• [Task inputs]
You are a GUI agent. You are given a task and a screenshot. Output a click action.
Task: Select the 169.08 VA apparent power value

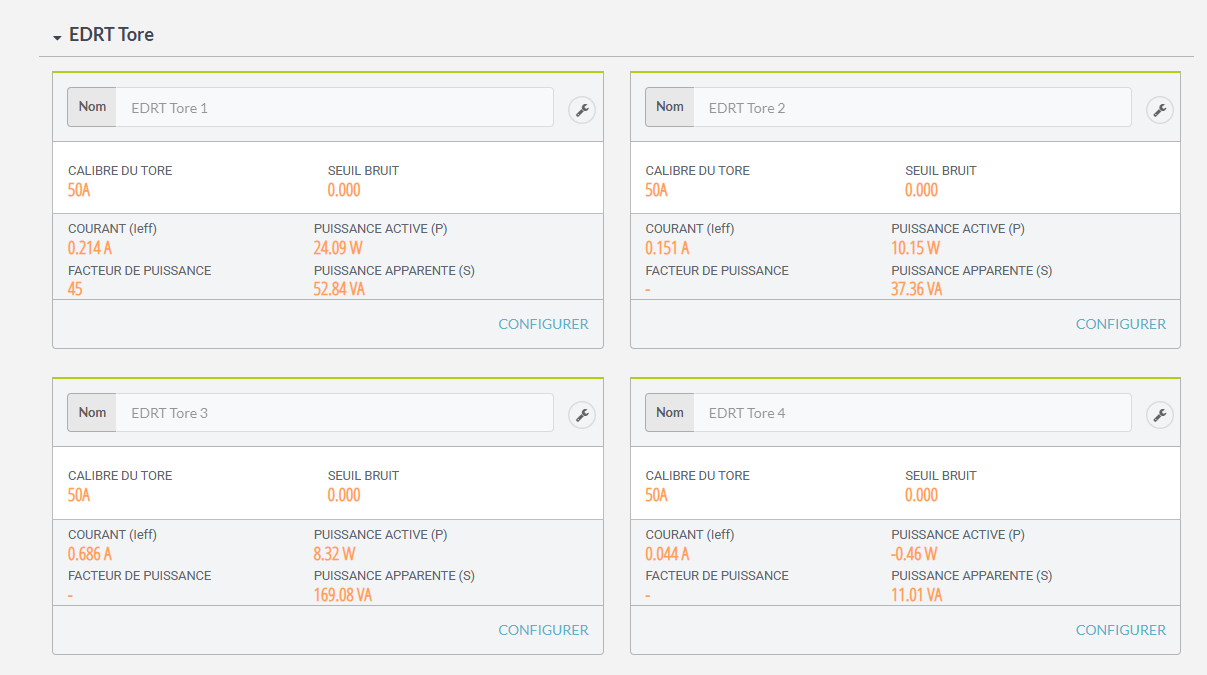(x=342, y=595)
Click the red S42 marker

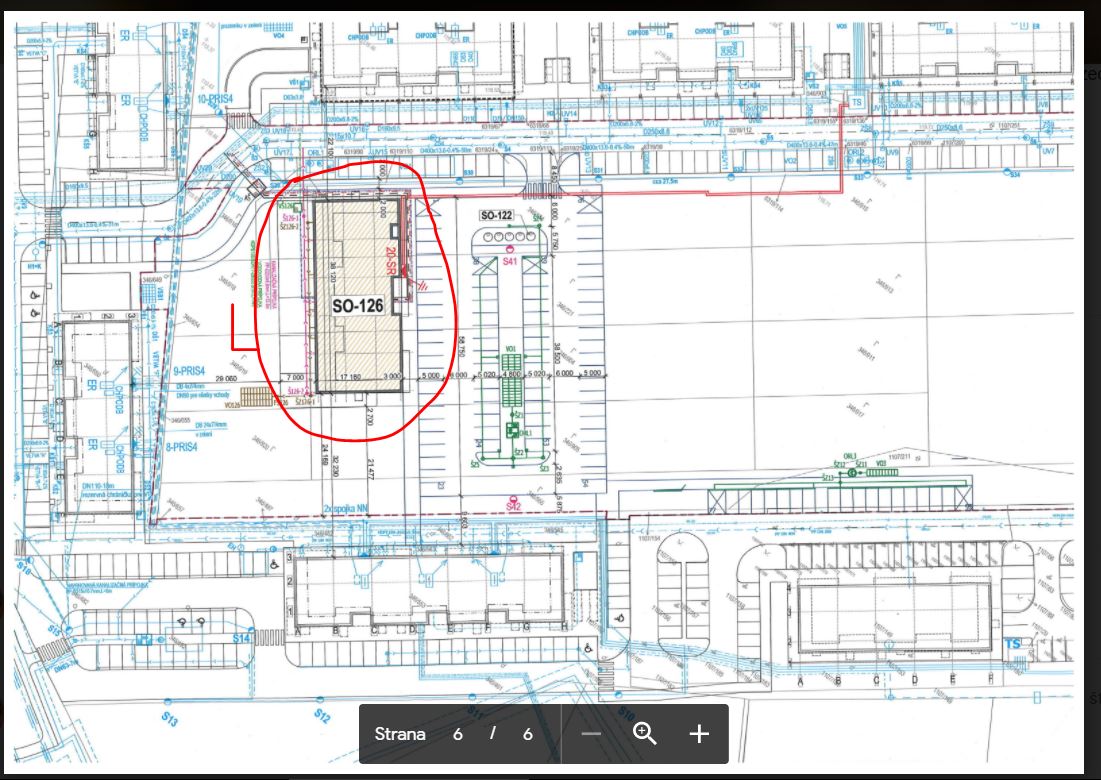click(513, 507)
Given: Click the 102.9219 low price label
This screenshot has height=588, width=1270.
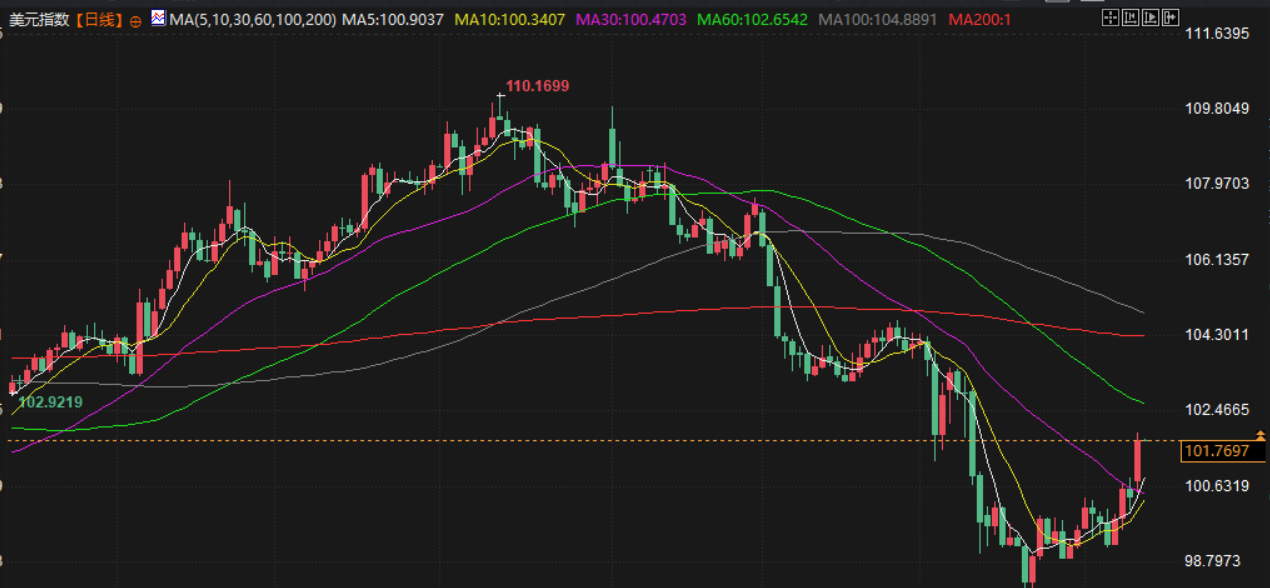Looking at the screenshot, I should click(50, 402).
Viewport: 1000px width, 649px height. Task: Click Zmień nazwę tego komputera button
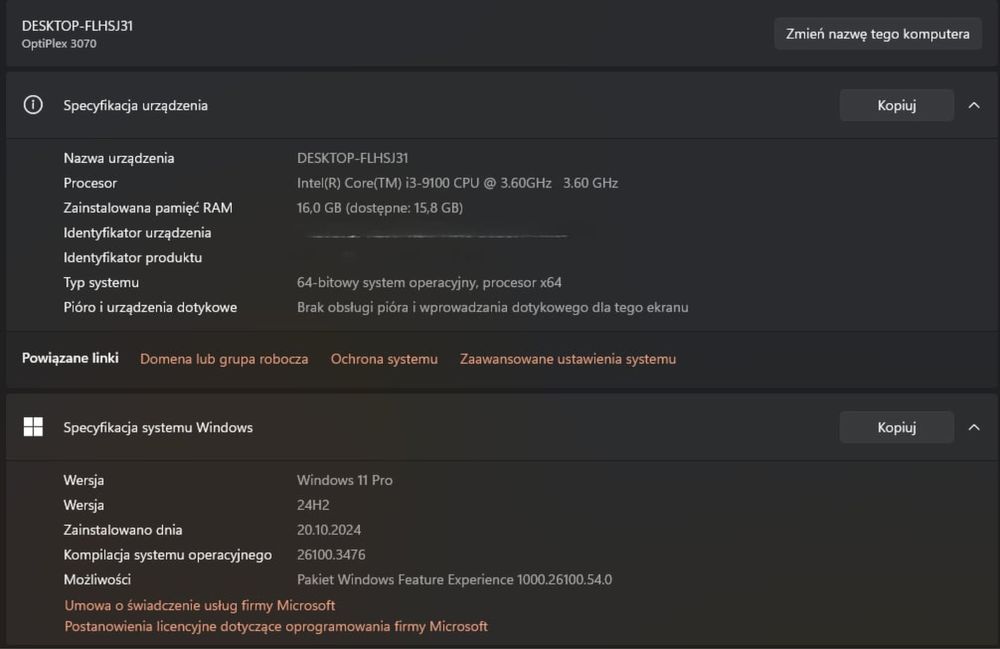(x=877, y=34)
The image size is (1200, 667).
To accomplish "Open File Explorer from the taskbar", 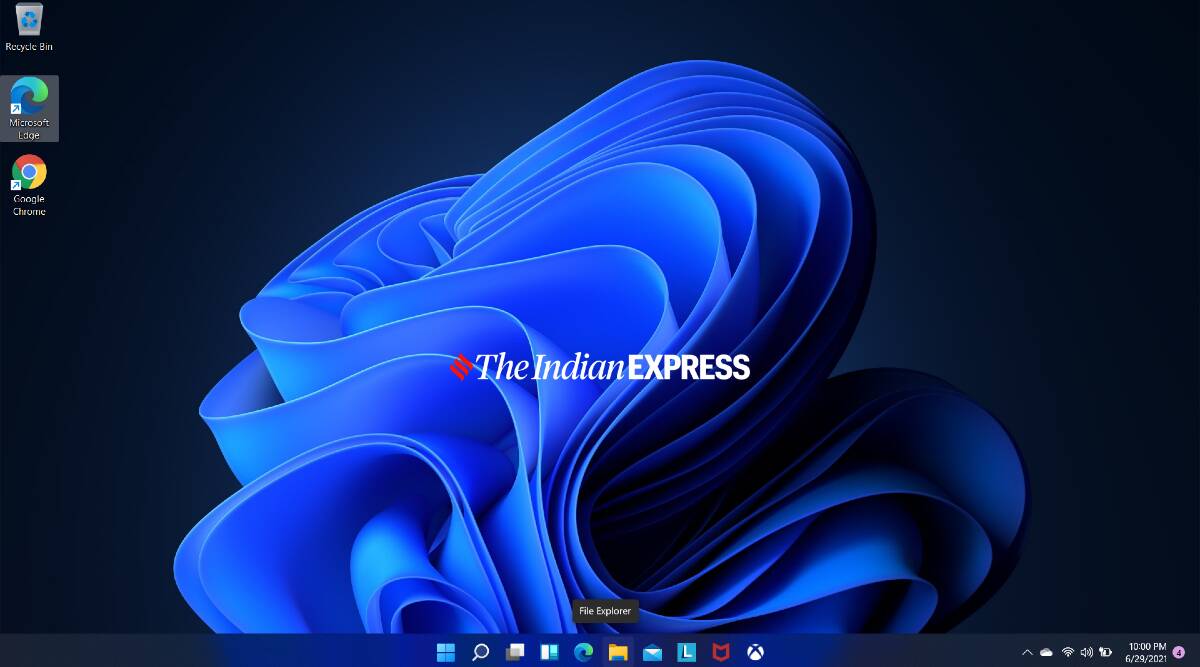I will click(x=618, y=652).
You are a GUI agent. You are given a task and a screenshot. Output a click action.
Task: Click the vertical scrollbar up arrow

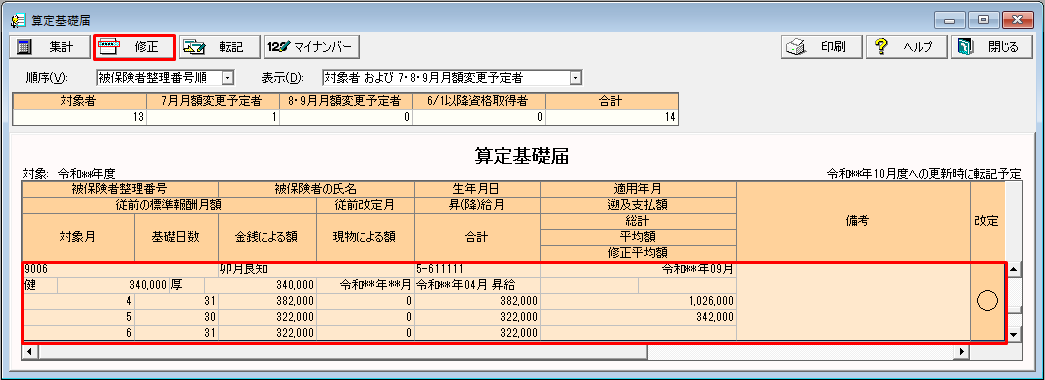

• [Required action]
Please restate the material above line by line, exactly, beginning at its first line and ending with the line that contains "Given: Click the 102.9219 low price label", without any pictures.

• [Completed exercise]
You are a GUI agent. You are given a task and a screenshot. Output a click action.
Task: Select the 169.08 VA apparent power value

(x=342, y=595)
Click the red S42 marker

click(513, 507)
Given: Click the 102.9219 low price label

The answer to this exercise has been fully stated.